Outre les 300 familles françaises, un millier d’autres parents étrangers - américains, canadiens, italiens, néerlandais et belges principalement – sont concernés par le blocage congolais. "Certains attendent depuis quatre ans", assure "RDC Adoption", un collectif de parents dont Florence et David font partie.
Au début du mois d’août, des sénateurs américains ont officiellement demandé aux autorités congolaises d’accélérer les dossiers laissés en souffrance. En 2014, le président français, François Hollande, a transmis une lettre à son homologue congolais qui a contribué au départ de huit enfants. Mais, depuis, les familles reprochent aux pouvoirs publics de ne plus rien faire pour mettre fin à l’imbroglio. "Si le Quai d’Orsay n’exerce pas davantage de pression pour traiter l’affaire, on ne s’en sortira pas, s’agace Florence. Sur le terrain, les autorités françaises ne donnent pas l’impression d’être aussi investies que d’autres. Peut-être qu’elles travaillent, mais comme elles ne communiquent pas, nous ne savons pas. Tout ça ne fait pas très sérieux !"
"Problème de confiance"
Contactée par France 24, l’ambassade de France à Kinshasa assure suivre de près la situation. "En concertation avec les autres représentations étrangères également concernées, nous intervenons régulièrement auprès des autorités congolaises, dit-on à la chancellerie. Nous avions des échos plutôt favorables sur un éventuel dénouement pour les cas ayant déjà bénéficié d’un jugement, mais il y aurait eu un souci avec des familles étrangères qui auraient essayé de faire sortir des enfants par la frontière avec la Zambie. C’est un dossier compliqué qui relève des plus hautes autorités congolaises. Les Congolais expriment des inquiétudes sur les couples homosexuels et veulent être assurés que le droit congolais soit respecté. Il y a un problème de confiance vis-à-vis des procédures et nous devons fournir un gros travail d’explication."
En attendant, les familles s’inquiètent chaque jour un peu plus du sort des enfants soumis à des conditions sanitaires précaires. Selon "RDC Adoption", une dizaine d'enfants adoptés par des étrangers sont morts en 2015 "dans une indifférente quasi-totale". "Nous savons dans quel orphelinat notre fils se trouve, nous échangeons des photos avec les autres parents, affirme Florence. La vie y est difficile, l’accès à l’eau est fourni par un seul robinet.

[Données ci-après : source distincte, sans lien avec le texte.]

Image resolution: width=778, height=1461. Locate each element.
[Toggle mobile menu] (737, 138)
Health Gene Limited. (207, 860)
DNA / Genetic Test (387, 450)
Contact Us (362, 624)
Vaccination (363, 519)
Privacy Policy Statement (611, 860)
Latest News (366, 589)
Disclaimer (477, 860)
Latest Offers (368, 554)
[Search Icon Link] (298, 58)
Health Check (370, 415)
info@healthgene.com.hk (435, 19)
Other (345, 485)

Dans certains établissements, les dortoirs se résument à des matelas sans moustiquaires, ce qui augmente les risques de paludisme. Les enfants ne sont pas maltraités mais le personnel fait avec les moyens dont il dispose."

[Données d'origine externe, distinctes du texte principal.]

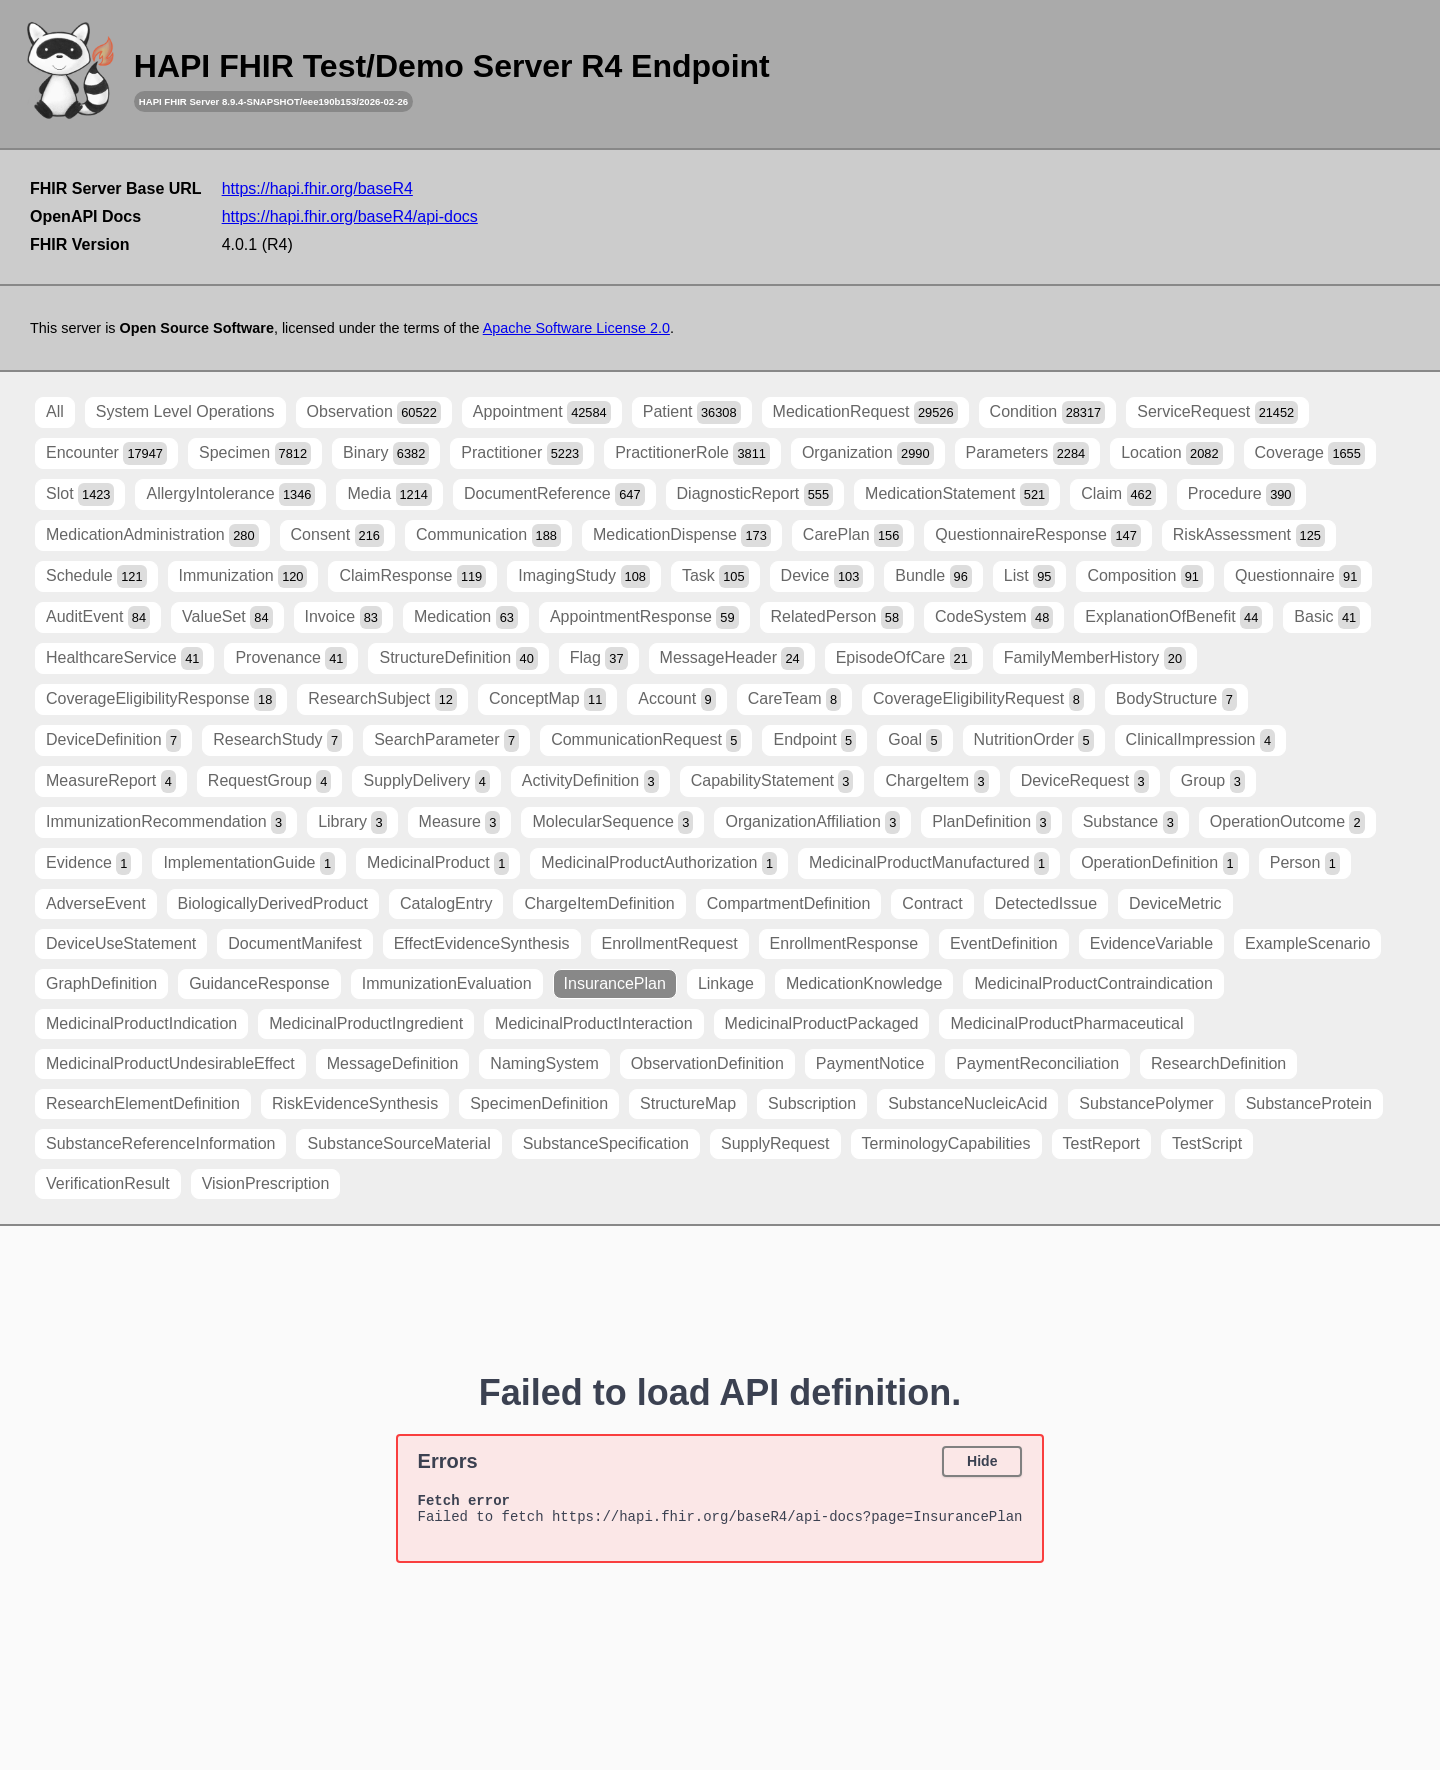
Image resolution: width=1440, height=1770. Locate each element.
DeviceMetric (1175, 903)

Comme tous les enfants dont l’autorisation de sortie a été gelée, le petit Congolais adopté par le couple girondin n’est pas scolarisé. "Nous avons essayé mais n’avons pas réussi, rapporte sa mère. C’est très compliqué d’envoyer de l’argent en étant sûr qu’il soit utilisé à bon escient. Les jouets et les livres que nous avons envoyés ne sont jamais parvenus à l’orphelinat. Nous n’avons pas de maîtrise sur le processus et nous ne savons plus comment nous y prendre pour subvenir à ses besoins. Je suis malheureuse pour notre famille qui n’est pas constituée et pour tous ces enfants à qui on ne donne rien. C’est comme si on ne les nourrissait pas matériellement, affectueusement, intellectuellement. Ils sont comme en prison."